Writing Production SQL
Let’s be honest, everyone thinks they know SQL, after your very first database class or online course you think you’re good to go. Now part of this is true, the beauty of SQL is its simplicity. It’s also why SQL has stood the test of time as opposed to other data paradigms that hive-d and fizzled out.
However, while the SQL you know can get you to a point where you can analyze data and answer questions, as a data engineer, you’re not merely answering questions with data but building pipelines that play with data at scale. This requires a bit more skill than merely knowing how to do a ‘SELECT *’. A data engineer understands how data flows through the query and writes SQL that’s also performant, something that can run on a daily or even hourly basis while getting the job done.
You’re considering things like the volume of the data and the scalability of your solution. You’re dealing with terabytes or petabytes of data, so the sub-query or window function that worked for you once will now timeout due to sheer volume. This is where you’ve to get creative with your SQL queries. The price you or your employer pay for bad SQL is not just long run times but also high cloud costs.
Check out my post about how to make your SQL production-ready here.
Being a Data Detective
A big proportion of your time as a data engineer is spent on answering the simple question - “Why this doesn’t match that?”. This usually pertains to data discrepancies arising from the same data looked at from two different sources. For instance, sales data from your internal CRM might differ from that reported by an external payment processor. The minute the data leaves the source it’s subject to change, others can interpret it differently, and so on. As a data engineer, you’re responsible for figuring out all this mess!

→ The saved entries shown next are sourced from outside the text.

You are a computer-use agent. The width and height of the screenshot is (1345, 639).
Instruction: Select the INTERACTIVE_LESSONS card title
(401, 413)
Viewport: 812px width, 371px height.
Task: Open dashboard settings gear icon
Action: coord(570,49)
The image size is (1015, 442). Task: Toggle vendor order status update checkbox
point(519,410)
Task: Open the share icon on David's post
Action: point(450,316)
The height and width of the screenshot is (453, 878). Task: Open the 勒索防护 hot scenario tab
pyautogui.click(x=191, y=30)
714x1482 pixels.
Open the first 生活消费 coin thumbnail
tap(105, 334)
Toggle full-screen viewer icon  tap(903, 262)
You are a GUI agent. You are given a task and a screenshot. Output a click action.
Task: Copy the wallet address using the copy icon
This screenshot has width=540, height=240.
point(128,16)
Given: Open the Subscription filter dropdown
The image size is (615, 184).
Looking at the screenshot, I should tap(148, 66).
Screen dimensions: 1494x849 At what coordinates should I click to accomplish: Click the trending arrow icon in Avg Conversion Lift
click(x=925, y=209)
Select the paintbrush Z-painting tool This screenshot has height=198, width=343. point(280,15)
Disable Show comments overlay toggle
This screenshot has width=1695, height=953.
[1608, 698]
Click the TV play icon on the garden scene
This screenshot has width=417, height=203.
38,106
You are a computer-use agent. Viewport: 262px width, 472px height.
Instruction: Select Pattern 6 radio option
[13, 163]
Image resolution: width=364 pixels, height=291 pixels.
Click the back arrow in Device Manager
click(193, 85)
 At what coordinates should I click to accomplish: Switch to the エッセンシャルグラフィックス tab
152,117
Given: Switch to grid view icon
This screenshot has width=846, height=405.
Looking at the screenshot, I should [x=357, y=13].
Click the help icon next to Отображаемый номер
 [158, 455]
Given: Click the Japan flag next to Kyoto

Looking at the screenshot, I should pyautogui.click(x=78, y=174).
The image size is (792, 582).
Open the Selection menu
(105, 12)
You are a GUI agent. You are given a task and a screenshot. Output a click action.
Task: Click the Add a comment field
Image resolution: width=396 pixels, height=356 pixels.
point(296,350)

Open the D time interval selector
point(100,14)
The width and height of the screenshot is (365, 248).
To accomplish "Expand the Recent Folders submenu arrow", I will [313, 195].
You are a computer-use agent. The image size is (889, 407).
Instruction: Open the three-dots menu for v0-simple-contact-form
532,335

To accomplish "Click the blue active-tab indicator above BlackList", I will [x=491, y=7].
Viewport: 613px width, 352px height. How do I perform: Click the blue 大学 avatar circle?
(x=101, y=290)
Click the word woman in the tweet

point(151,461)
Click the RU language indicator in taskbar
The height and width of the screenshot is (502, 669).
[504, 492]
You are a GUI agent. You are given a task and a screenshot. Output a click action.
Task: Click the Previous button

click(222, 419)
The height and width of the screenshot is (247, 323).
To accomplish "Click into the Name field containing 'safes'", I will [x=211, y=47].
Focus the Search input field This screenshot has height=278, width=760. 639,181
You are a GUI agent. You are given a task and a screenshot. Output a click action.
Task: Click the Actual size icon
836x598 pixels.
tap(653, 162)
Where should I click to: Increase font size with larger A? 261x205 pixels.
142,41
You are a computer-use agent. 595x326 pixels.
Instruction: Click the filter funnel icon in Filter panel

This entails looking at what’s going on inside the pipeline, how the data is transformed, how it’s sent to different sources, how they deal with it, and so on. This requires an ability to go deep into things. Being a detective is so prevalent as a data engineer, that I’d go as far as to say if you’re not someone who likes going deep on problems, you might not enjoy data engineering as much. It requires patience as you’re jumping into rabbit holes with no eyes on the end, I guess conspiracy theorists might have what it takes to make good data engineers!
Here’s a step-by-step approach to being a good data detective
Designing Pipelines
With AI more than capable of writing code now if you ever wonder what a data engineer does anymore, the simple answer is design. As Sahil suggests the new wave is being a “Design Engineer”. Designing the architecture for data pipelines is where the human touch is still needed (at least till now :p). This happens to be the most creative aspect of the role as well. Here’s how this usually goes down, you’re notified about a new source of data coming in and how it has to be used. As a data engineer, you’re now thinking about how this will be ingested into your data warehouse, you’re building a data model to store it efficiently, making it available to users and helping them derive value out of it.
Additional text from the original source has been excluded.